Stored records:
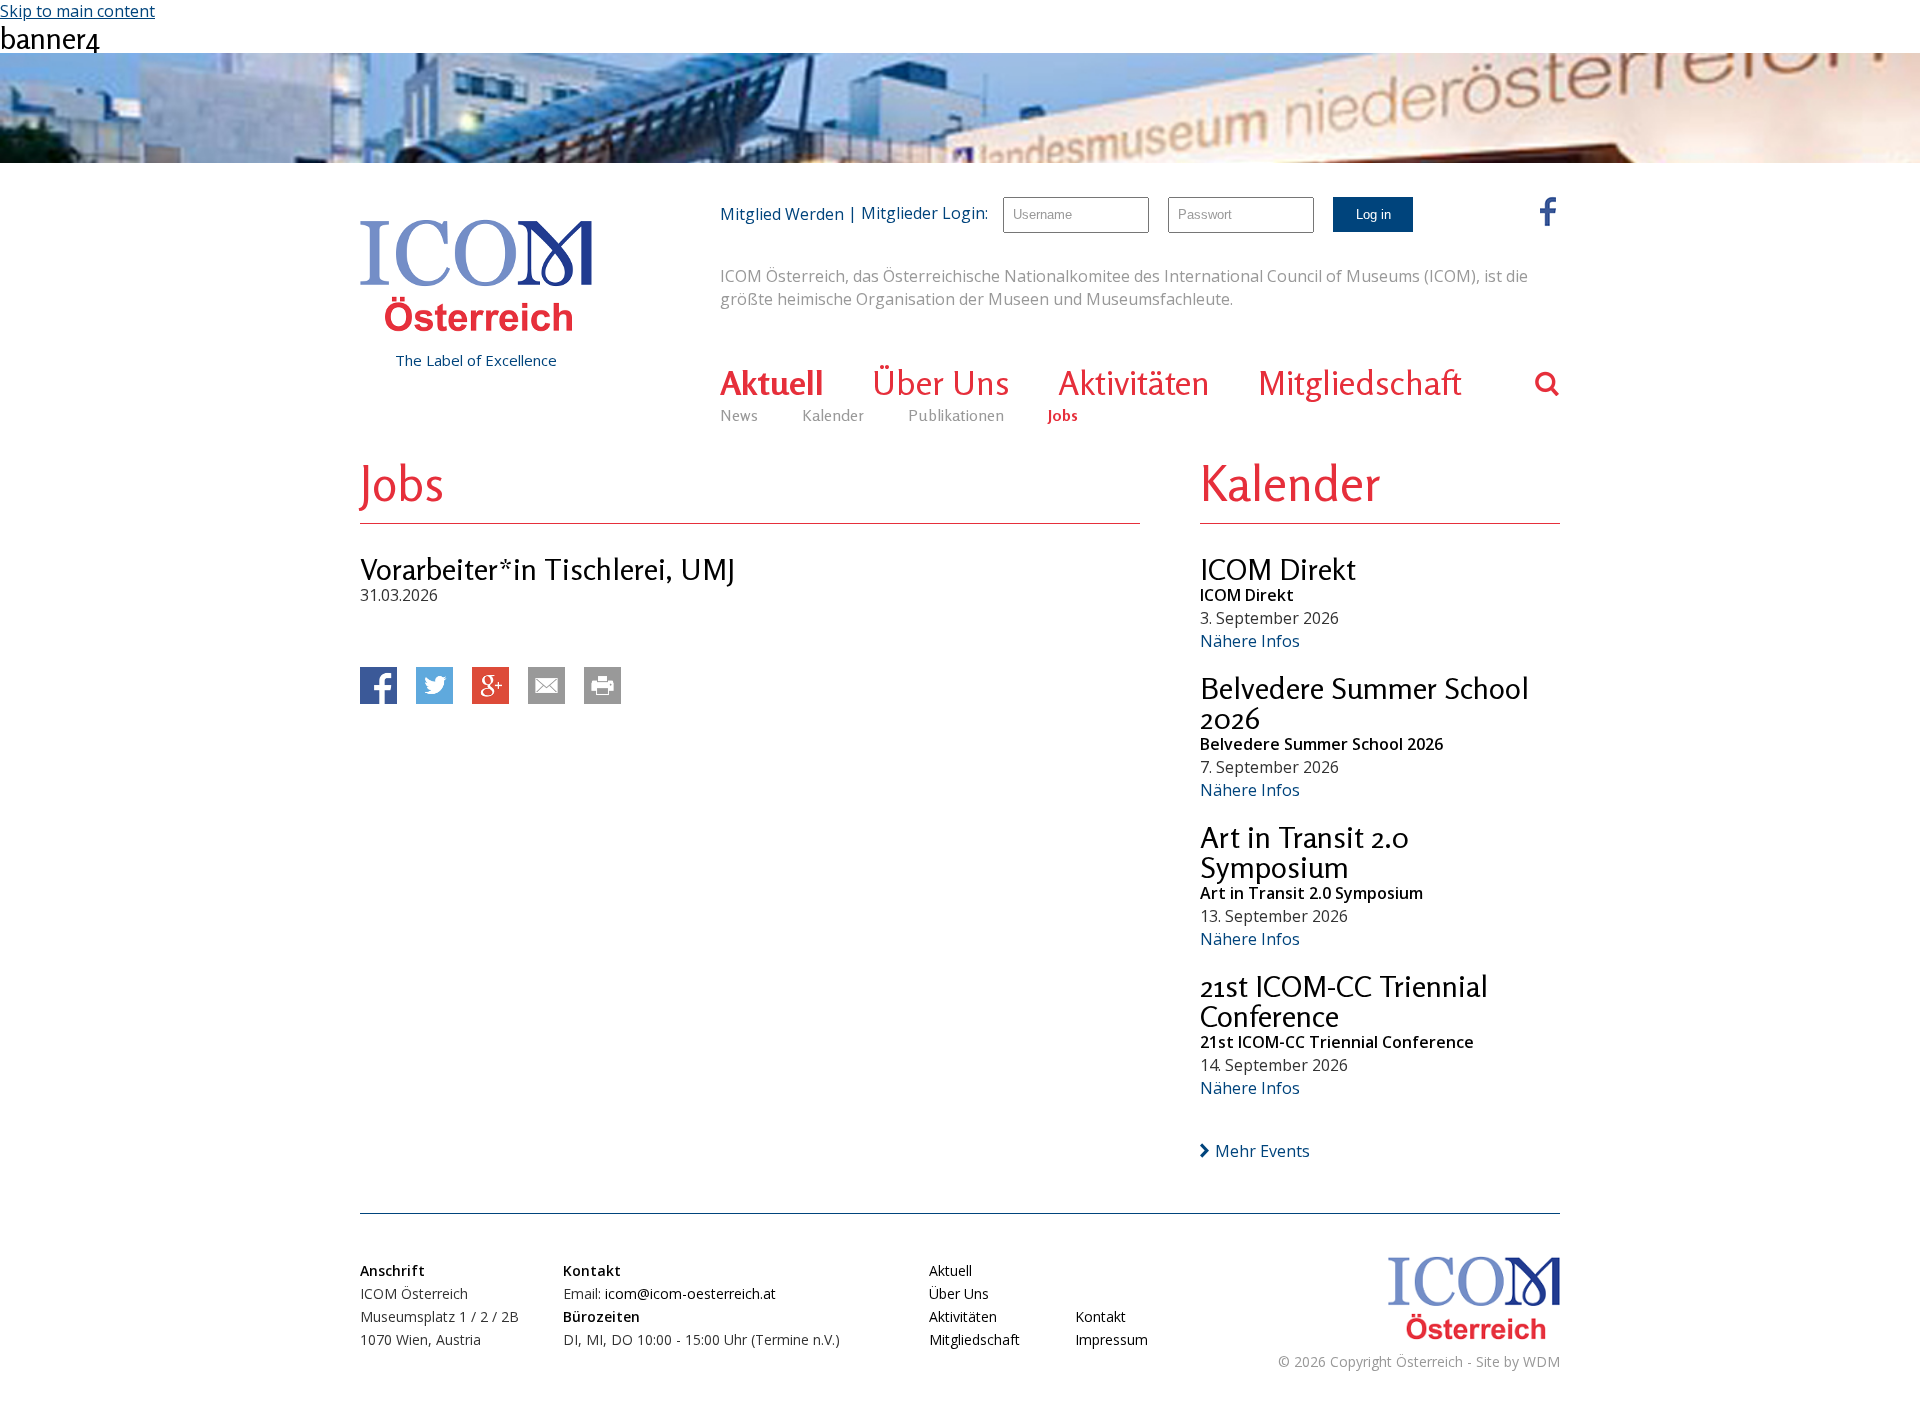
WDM (1541, 1361)
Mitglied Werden (782, 214)
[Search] (1547, 383)
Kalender (833, 415)
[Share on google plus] (490, 685)
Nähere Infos (1250, 641)
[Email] (546, 685)
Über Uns (941, 382)
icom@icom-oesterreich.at (690, 1293)
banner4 (50, 38)
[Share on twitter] (434, 685)
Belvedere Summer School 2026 (1364, 703)
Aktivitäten (1134, 382)
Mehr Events (1262, 1151)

* [Task] Each line in the data that holds the string "Share" needs to be copied.

* [Your response]
[Share on google plus] (490, 685)
[Share on twitter] (434, 685)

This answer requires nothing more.